Inklusion

Barrierefreie Websites: Gesetze und Vorschriften

Die Schweizer Bundesverwaltung muss ihre Websites für Menschen mit Behinderungen zugänglich machen. Für Unternehmen mit Absatzmärkten in der EU ist es seit Juni 2025 Pflicht, ihre Internetpräsenz barrierefrei zu gestalten.

Schweiz

In der Schweiz beschäftigen sich Bundesrat und Parlament derzeit mit der Überarbeitung des Behindertengleichstellungsgesetzes. Bis dieses neue Vorgaben für die Barrierefreiheit macht, gelten die Regeln der Behindertengleichstellungsverordnung. Demnach müssen Informationen des Bundes im Internet «für Sprach‑, Hör- und Sehbehinderte sowie motorisch Behinderte zugänglich sein». Erreicht werde diese Barrierefreiheit durch internationale und nationale Standards.

EU

In der Europäischen Union ist seit Ende Juni 2025 der «European Accessibility Act» (EAA) in Kraft, auf Deutsch «Richtlinie über die Barrierefreiheitsanforderungen für Produkte und Dienstleistungen». Diese Vorschriften gelten für alle Unternehmen (ausser ganz kleine), die ihre Produkte oder Dienstleistungen in der EU anbieten. Dabei spielt es keine Rolle, ob die Firmen einen Sitz in der EU haben. Damit sind auch Schweizer Unternehmen betroffen. Gemäss den Regeln müssen Informationen im Internet über «mehr als einen sensorischen Kanal bereitgestellt» werden, verständlich und für alle Nutzenden wahrnehmbar sein sowie «assistive Technologien» (also etwa Screenreader) unterstützen.

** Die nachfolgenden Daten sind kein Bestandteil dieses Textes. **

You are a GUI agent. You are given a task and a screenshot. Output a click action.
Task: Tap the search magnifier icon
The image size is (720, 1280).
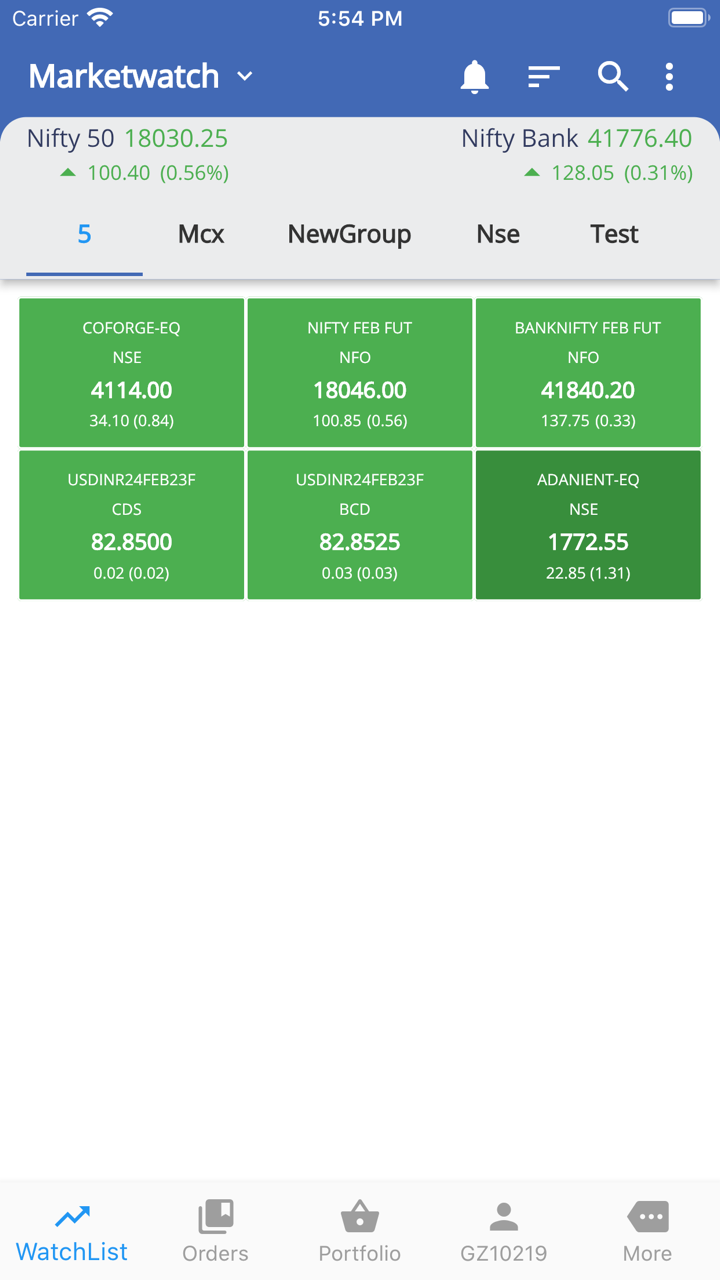[612, 77]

Internationale und Schweizer Standards

In der Schweizer Behindertengleichstellungsverordnung ist von internationalen und nationalen Informatikstandards «über den Zugang von Internetseiten» die Rede. Auf internationaler Ebene wird das World-Wide-Web-Konsortium (W3C) genannt. Dieses hat Richtlinien zur Barrierefreiheit erlassen: die «Web Content Accessibility Guidelines» (WCAG). Diese liegen in verschiedenen Versionen vor. Auch die Umsetzung des «European Accessibility Act» in Deutschland bezieht sich auf die WCAG.

Bei den Schweizer Standards sieht eine Vereinbarung zwischen dem Bundesrat und der Konferenz für Kantonsregierungen die Richtlinien des Vereins «eCH» vor. Dieser hat im Bereich Barrierefreiheit den «Accessibility Standard eCH-0059» verabschiedet. Für die Bundesverwaltung ist dieser verbindlich.